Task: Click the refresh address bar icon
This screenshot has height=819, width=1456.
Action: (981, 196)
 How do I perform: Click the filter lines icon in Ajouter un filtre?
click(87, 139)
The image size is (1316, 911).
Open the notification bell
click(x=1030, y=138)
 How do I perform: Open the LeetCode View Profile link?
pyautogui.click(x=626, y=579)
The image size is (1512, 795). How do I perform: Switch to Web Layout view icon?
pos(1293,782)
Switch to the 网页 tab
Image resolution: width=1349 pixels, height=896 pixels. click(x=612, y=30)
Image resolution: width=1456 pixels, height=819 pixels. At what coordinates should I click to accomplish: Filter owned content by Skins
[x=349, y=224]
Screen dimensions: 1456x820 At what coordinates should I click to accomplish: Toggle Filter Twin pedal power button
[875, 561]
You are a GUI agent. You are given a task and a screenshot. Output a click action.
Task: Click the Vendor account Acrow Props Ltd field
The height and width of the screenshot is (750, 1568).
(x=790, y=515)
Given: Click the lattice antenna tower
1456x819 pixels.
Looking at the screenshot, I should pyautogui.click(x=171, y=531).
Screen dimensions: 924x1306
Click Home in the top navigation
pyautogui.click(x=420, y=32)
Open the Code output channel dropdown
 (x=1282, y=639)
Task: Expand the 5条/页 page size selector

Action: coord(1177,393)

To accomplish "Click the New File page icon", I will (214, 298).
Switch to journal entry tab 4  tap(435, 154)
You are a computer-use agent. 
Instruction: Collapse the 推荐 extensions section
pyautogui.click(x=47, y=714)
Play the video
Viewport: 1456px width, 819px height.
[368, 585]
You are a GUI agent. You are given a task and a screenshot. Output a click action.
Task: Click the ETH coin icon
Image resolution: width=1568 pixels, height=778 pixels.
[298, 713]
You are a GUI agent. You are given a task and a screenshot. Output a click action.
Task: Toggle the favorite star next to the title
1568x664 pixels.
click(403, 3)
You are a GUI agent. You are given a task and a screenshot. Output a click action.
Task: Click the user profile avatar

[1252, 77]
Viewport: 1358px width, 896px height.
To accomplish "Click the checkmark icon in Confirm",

**Assignment**
This calls for all of the entries above, repeated exactly.

**Response area**
Task: Click the refresh address bar icon
This screenshot has height=819, width=1456.
Action: (981, 196)
 How do I perform: Click the filter lines icon in Ajouter un filtre?
click(87, 139)
The image size is (1316, 911).
Open the notification bell
click(x=1030, y=138)
 How do I perform: Open the LeetCode View Profile link?
pyautogui.click(x=626, y=579)
The image size is (1512, 795). How do I perform: Switch to Web Layout view icon?
pos(1293,782)
Switch to the 网页 tab
Image resolution: width=1349 pixels, height=896 pixels. click(x=612, y=30)
Image resolution: width=1456 pixels, height=819 pixels. At what coordinates should I click to accomplish: Filter owned content by Skins
[x=349, y=224]
Screen dimensions: 1456x820 At what coordinates should I click to accomplish: Toggle Filter Twin pedal power button
[875, 561]
You are a GUI agent. You are given a task and a screenshot. Output a click action.
Task: Click the Vendor account Acrow Props Ltd field
The height and width of the screenshot is (750, 1568).
(x=790, y=515)
Given: Click the lattice antenna tower
1456x819 pixels.
Looking at the screenshot, I should pyautogui.click(x=171, y=531).
Screen dimensions: 924x1306
Click Home in the top navigation
pyautogui.click(x=420, y=32)
Open the Code output channel dropdown
 (x=1282, y=639)
Task: Expand the 5条/页 page size selector

Action: coord(1177,393)

To accomplish "Click the New File page icon", I will (214, 298).
Switch to journal entry tab 4  tap(435, 154)
You are a computer-use agent. 
Instruction: Collapse the 推荐 extensions section
pyautogui.click(x=47, y=714)
Play the video
Viewport: 1456px width, 819px height.
[368, 585]
You are a GUI agent. You are given a task and a screenshot. Output a click action.
Task: Click the ETH coin icon
Image resolution: width=1568 pixels, height=778 pixels.
[298, 713]
You are a GUI agent. You are given a task and a screenshot. Output a click action.
Task: Toggle the favorite star next to the title
1568x664 pixels.
click(403, 3)
You are a GUI agent. You are given a task and a screenshot. Output a click action.
Task: Click the user profile avatar

[1252, 77]
Viewport: 1358px width, 896px height.
To accomplish "Click the checkmark icon in Confirm",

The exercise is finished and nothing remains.